I taught English as a foreign language for 38 years before I ever heard of TPRS and Comprehensible Input. I gave grammar explanations and exercises because that was what language teachers did and my students expected it. I tried to make everything as clear as it was to me and my colleagues admired and copied my diagrams and schemas. But that wasn’t what I enjoyed the most and I used communicative activities, theater, films and songs whenever possible, simply because they were fun and my students seemed to come to life when they found something ….. compelling? (We often forget that Krashen’s hypothesis calls for Compelling Comprehensible Input.) As time went on, I did less grammar and more of the other stuff and I experimented with other things whenever possible, knowing there was always room for improvement.

Then, when I should have been thinking about retiring, I saw a second year American high school student carry on a conversation in French with my students who had had seven years of English. That was the first time I ever heard about TPRS. At first it was simple curiosity, thinking it might be a new tool to put in my kit, but after a workshop or two I realized that grammar explanations are not only boring for most students, they are also ineffective. Pat Barret, on the moretprs list serve said it quite eloquently. “Conscious cognitive processes are supposed to allow us to manipulate over 3000 grammar rules while ordering our crepes.”

Some of my former students did become fluent speakers. Some of them kindly attribute it to me. But the more honest ones say that I taught them to love the language, and because of their interest and enjoyment in my classes they went on to acquire fluency in various ways. Krashen has convinced me how important “comprehensible” is, but I always knew that a teacher worth her salary has to be “compelling”. Ask any student about the teachers they remember as having influenced or inspired them, and you’ll hear them say that the teacher made her classes interesting.

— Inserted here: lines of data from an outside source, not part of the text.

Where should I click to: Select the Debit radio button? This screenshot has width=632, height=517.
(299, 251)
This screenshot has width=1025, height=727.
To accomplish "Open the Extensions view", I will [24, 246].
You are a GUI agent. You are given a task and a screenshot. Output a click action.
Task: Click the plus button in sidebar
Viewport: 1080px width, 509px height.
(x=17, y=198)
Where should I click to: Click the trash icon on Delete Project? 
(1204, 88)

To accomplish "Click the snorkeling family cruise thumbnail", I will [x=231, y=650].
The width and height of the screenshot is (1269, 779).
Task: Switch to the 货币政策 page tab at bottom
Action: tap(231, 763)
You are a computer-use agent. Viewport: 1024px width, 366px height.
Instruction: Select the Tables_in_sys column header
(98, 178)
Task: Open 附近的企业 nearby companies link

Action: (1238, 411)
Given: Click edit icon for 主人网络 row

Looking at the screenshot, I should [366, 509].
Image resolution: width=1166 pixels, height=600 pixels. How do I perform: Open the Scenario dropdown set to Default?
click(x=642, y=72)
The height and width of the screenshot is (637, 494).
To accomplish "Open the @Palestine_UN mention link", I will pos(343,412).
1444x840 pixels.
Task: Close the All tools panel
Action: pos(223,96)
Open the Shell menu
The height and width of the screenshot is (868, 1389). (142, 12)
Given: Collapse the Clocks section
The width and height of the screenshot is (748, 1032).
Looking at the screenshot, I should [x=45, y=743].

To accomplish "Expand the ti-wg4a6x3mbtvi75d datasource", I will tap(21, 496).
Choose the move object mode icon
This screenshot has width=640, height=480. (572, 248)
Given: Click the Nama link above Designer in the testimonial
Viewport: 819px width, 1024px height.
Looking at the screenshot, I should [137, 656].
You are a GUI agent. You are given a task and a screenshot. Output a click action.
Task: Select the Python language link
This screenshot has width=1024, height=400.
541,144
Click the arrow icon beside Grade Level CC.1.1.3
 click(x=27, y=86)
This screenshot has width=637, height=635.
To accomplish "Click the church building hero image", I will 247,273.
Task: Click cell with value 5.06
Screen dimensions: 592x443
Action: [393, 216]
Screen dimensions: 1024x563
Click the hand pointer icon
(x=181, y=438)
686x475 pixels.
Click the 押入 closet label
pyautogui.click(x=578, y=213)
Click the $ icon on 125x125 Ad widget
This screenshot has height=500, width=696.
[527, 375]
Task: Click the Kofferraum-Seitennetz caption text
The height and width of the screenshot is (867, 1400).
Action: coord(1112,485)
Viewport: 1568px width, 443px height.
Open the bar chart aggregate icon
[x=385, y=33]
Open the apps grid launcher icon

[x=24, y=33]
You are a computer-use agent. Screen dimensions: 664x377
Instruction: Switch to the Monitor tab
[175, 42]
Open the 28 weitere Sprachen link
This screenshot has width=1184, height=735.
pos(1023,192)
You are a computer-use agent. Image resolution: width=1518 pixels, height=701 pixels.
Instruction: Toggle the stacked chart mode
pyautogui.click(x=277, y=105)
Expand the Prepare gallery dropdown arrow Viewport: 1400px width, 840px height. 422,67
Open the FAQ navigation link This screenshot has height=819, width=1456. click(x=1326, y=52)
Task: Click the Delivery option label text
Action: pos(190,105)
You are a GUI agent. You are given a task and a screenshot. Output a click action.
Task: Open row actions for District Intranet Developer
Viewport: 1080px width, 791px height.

There is definitely a Before and After in the way I taught before I discovered TPRS and afterwards. But it was a gradual curve since I was too far away to get any coaching and workshops meant an expensive trip that I couldn’t make every year. Moretprs and Ben Slavic were my lifelines. Yet I still do many of the things I did before with films and songs, etc. I just do them better, because I understand better the process that makes them effective. Comprehensible Input has become the measuring stick for everything I do in class.

There are a lot of good non-TPRS language teachers out there. Some TPRS adepts, who sometimes have the fanatical zeal of fresh converts, tend to consider anyone who isn’t doing TPRS as the “enemy”. I suggest we recognize that they aren’t always teaching grammar and that much of what they do is good practice and effective. They don’t have to throw it all away when they start applying comprehensible input. They can learn to use their some of their old, familiar tools in better ways.